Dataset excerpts

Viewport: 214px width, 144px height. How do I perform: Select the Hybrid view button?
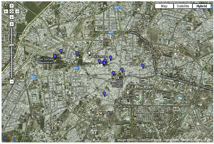[x=202, y=6]
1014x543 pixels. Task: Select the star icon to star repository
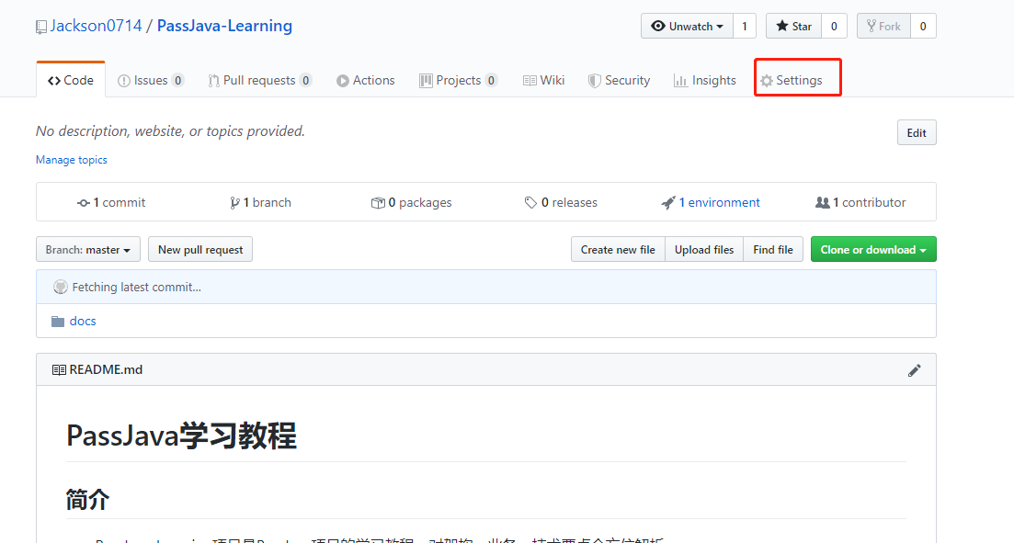pyautogui.click(x=780, y=26)
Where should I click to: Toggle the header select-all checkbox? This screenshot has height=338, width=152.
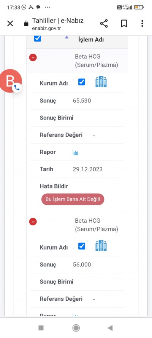(38, 38)
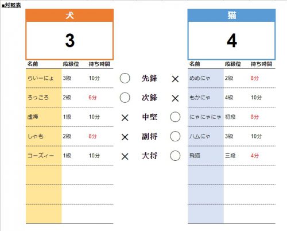Select the 三段 rank cell for 飛猫
The image size is (287, 231).
click(230, 156)
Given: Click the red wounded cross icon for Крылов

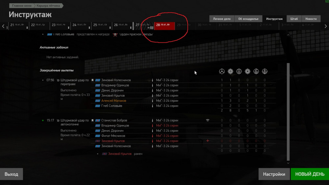Looking at the screenshot, I should tap(208, 141).
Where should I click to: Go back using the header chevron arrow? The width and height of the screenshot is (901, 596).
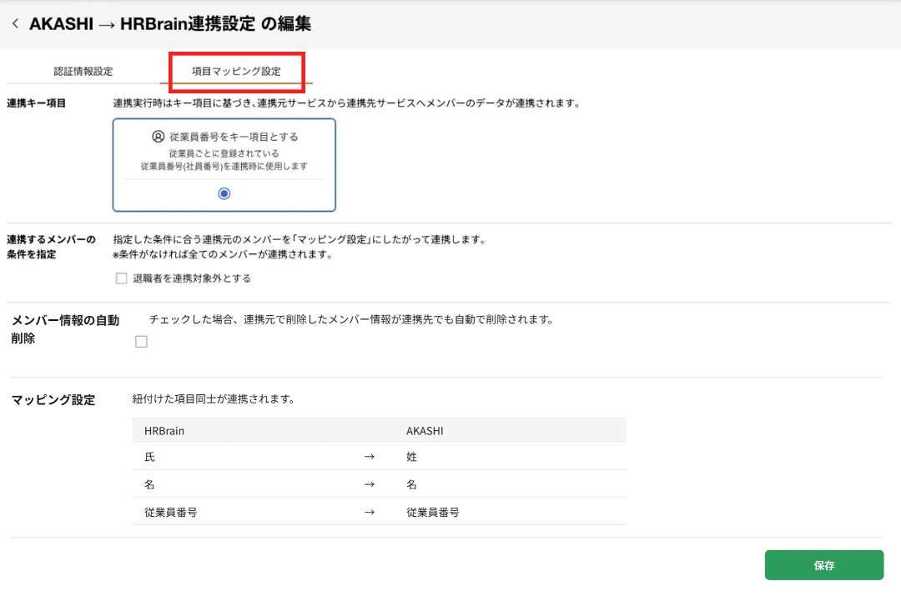pyautogui.click(x=15, y=24)
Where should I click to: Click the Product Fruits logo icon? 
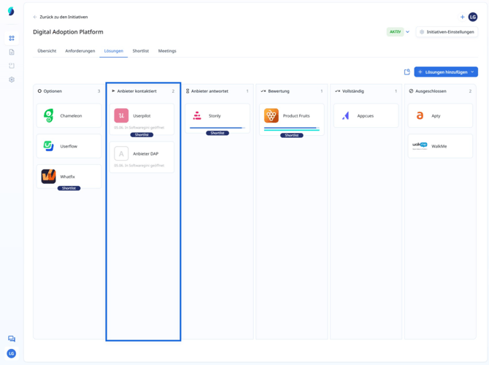tap(271, 115)
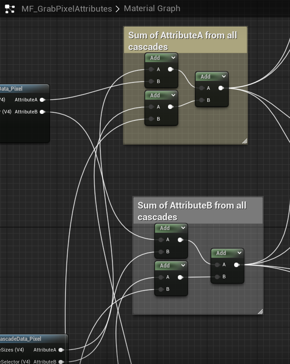Click AttributeA output pin on the CascadeData_Pixel node
290x364 pixels.
[61, 350]
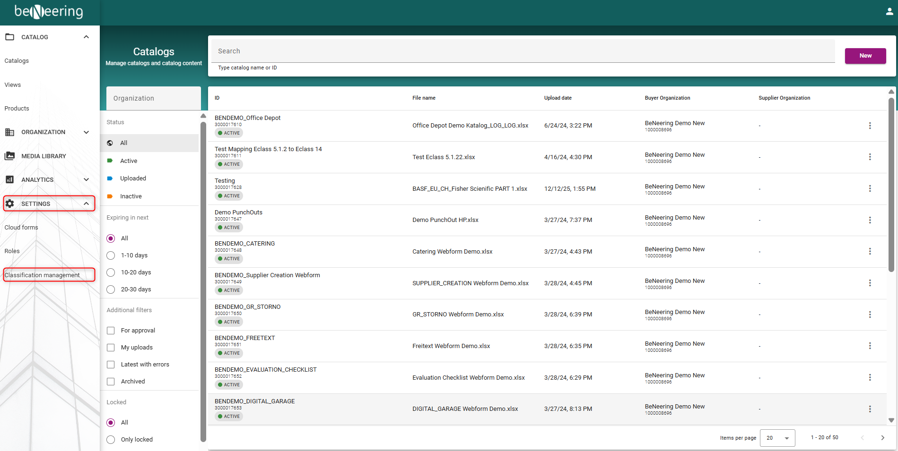Screen dimensions: 898x451
Task: Open the Testing catalog entry
Action: (x=225, y=181)
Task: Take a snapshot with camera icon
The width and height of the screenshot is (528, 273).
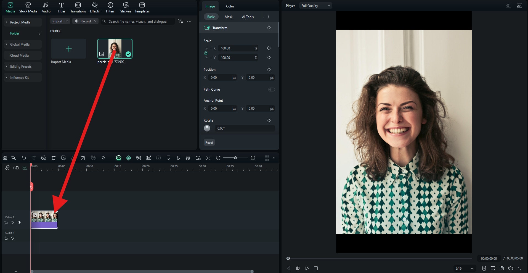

Task to complete: With the pictures omitted, copy the entries above exactly from the line containing "Where should I click to: Click" through the line containing "Task: Take a snapshot with camera icon", both lines included.

Worked solution:
Where should I click to: Click the Product Fruits logo icon? 
tap(271, 115)
Click AttributeA output pin on the CascadeData_Pixel node
290x364 pixels.
[61, 350]
Screen dimensions: 898x451
Task: Open the Testing catalog entry
Action: (x=225, y=181)
Task: Take a snapshot with camera icon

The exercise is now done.